The cruise missile flight test vehicle (FTV) expanded its wings and tail, established aerodynamic control, ignited its engine, completed a powered pull-up maneuver, and headed toward its newly assigned target immediately after the vertical release, according to the AFRL. “The cruise missile hit its target and destroyed it instantly.”
The type of naval target and cruise missile deployed in the test was kept under wraps. The Joint Air-to-Surface Standoff Missile-Extended Range (JASSM-ER), which includes the AGM-158C Long Range Anti-Ship Missile (LRASM), has been included in previous Rapid Dragon demonstrations.
The Air Force didn’t disclose much about the naval target either, but Lockheed Martin mentioned it as a “vessel”. This could indicate the use of a Long-Range Anti-Ship Missile (LRASM), implying that the test confirmed the Rapid Dragon system’s potential to operate in an anti-ship role. It has undoubtedly been extensively reported in the past that Rapid Dragon would use a JASSM variant of some kind for live-firing testing.
The Air Force released photos from a test in November that entailed the deployment of an actual cruise missile from this palletized munitions system, although one without an engine or a warhead. The pictures conclusively proved that it was a JASSM missile.
This system has been shown in concept art and public displays as being loaded with JASSM-type missiles.

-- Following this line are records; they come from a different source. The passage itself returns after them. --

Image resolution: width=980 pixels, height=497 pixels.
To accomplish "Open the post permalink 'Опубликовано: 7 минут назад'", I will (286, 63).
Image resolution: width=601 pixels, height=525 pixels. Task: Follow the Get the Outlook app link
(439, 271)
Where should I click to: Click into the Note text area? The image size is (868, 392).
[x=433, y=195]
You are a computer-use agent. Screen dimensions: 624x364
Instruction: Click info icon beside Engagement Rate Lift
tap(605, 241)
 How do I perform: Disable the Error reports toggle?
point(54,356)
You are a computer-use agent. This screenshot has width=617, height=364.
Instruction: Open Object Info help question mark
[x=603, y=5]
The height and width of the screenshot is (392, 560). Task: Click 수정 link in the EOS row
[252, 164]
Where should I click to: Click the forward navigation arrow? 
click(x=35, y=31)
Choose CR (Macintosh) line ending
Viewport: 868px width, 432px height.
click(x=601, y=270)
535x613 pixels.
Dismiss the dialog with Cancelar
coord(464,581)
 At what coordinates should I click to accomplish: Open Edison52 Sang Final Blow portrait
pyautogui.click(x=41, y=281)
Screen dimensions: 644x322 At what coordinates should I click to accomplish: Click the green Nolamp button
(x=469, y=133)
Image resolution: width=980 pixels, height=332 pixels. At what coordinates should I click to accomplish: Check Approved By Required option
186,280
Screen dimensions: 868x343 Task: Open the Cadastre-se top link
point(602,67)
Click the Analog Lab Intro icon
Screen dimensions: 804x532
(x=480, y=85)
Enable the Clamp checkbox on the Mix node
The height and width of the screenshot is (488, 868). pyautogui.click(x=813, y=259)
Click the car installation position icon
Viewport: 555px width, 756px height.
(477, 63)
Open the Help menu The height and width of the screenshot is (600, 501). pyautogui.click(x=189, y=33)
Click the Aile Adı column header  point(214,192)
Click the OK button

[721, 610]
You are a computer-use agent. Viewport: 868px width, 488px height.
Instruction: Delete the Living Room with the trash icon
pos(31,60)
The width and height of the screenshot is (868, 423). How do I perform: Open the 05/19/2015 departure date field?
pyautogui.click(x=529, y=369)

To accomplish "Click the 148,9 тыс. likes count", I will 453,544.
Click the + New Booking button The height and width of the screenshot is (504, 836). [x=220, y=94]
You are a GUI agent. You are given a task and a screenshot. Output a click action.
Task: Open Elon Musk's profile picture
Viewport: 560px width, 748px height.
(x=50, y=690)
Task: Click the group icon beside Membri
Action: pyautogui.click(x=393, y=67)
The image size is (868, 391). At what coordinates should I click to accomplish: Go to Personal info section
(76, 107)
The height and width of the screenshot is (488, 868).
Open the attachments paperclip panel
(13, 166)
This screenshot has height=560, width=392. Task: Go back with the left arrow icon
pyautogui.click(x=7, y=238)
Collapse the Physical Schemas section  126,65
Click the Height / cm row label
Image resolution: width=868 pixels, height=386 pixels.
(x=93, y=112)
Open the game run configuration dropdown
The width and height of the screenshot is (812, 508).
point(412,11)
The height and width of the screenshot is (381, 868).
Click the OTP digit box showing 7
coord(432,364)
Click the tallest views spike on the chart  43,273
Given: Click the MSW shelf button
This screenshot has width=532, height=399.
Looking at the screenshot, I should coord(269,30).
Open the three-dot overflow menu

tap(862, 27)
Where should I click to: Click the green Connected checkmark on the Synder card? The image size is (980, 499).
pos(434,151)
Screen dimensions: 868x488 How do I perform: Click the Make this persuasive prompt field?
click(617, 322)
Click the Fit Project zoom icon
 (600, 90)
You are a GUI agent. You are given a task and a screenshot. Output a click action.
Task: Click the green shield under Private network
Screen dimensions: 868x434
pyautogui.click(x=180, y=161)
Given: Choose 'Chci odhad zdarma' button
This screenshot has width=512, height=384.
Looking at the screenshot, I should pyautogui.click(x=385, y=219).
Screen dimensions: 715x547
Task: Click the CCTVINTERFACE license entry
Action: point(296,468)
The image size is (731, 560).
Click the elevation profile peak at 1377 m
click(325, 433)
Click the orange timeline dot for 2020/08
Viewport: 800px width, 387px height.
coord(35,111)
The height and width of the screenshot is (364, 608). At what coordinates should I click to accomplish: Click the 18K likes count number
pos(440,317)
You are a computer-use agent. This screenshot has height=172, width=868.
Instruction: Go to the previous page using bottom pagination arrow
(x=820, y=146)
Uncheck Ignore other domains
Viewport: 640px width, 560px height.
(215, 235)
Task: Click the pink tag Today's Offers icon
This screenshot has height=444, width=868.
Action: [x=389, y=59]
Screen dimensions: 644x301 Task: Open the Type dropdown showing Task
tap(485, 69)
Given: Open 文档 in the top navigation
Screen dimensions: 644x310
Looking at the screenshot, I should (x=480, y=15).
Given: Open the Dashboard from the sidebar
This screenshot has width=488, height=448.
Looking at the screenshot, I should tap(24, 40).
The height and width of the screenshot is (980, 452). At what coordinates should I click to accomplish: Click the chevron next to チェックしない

Inspired By A Chinese Weapon?
“The name ‘Rapid Dragon’ is drawn from a thousand-year-old Chinese military-designed crossbow catapult that released several crossbow bolts with the squeeze of a single trigger, unleashing havoc down on armies from great distances,” according to AFRL. “They were known as Ji Long Che—Rapid Dragon Carts.”
The Rapid Dragon concept is developed on the basis of a roll-on/roll-off package that can be used to transform various types of airlifters into additional strike platforms as needed.
This would provide the Air Force with a cost-effective alternative to rapidly increase its overall stand-off strike capability, particularly in the event of a massive showdown with China or Russia.
Other types of weapons or payloads, such as swarms of small drones, could potentially be carried by the palletized launcher. Given that the United States is a major player in the world, questions have been raised regarding how feasible all of this is. During any such conflict situation, Air Force airlifters would very certainly be in high demand to carry out their primary objectives.
AFRL adds that the test over the Gulf of Mexico concludes the current Rapid Dragon test campaign, which began two years ago, but that another end-to-end live-fire flight test with a C-17A Globemaster III aircraft is planned for next year. In prior Rapid Dragon tests, Air Mobility Command (AMC) C-17As and AFSOC EC-130J Super Js were employed.
“By assembling a diverse and capable team, Rapid Dragon was able to accelerate development. We were dedicated to a ‘test often/learn fast’ culture, where we were constantly experimenting and taking calculated risks,” SDPE’s Rapid Dragon Program Manager, Dr. Dean Evans, stated in a release.
“Collaboration from the onset streamlined the process and accelerated development, involving groups from the program inception that are not normally included at the very early stages, and that has made all the difference,” he added.
This “bomb bay in a box” concept, as the Air Force previously referred to it, is made to enable aircraft like the C-130 and C-17 to fire multiple weapons at a distance while remaining out of direct danger. While the Rapid Dragon program may be a step forward in the Air Force’s ability to fire palletized munitions from mobility aircraft, it is not the first time weapons have been delivered from such aircraft.
In 2017, an MC-130 from Cannon Air Force Base in New Mexico dropped a GBU-43/B known as the MOAB, or Massive Ordnance Air Blast, on a tunnel complex built by the Islamic State Khorasan insurgent group in Nangarhar, Afghanistan. Furthermore, if the PLA Navy tries to invade Taiwan, this weapon system might be used to sink a large number of ships.
The Air Force is ready to continue pushing this concept into an operational capability, one that may enhance its long-range attack options in any future contingency, following the successful conclusion of the current round of Rapid Dragon testing and plans to continue this work in the coming year.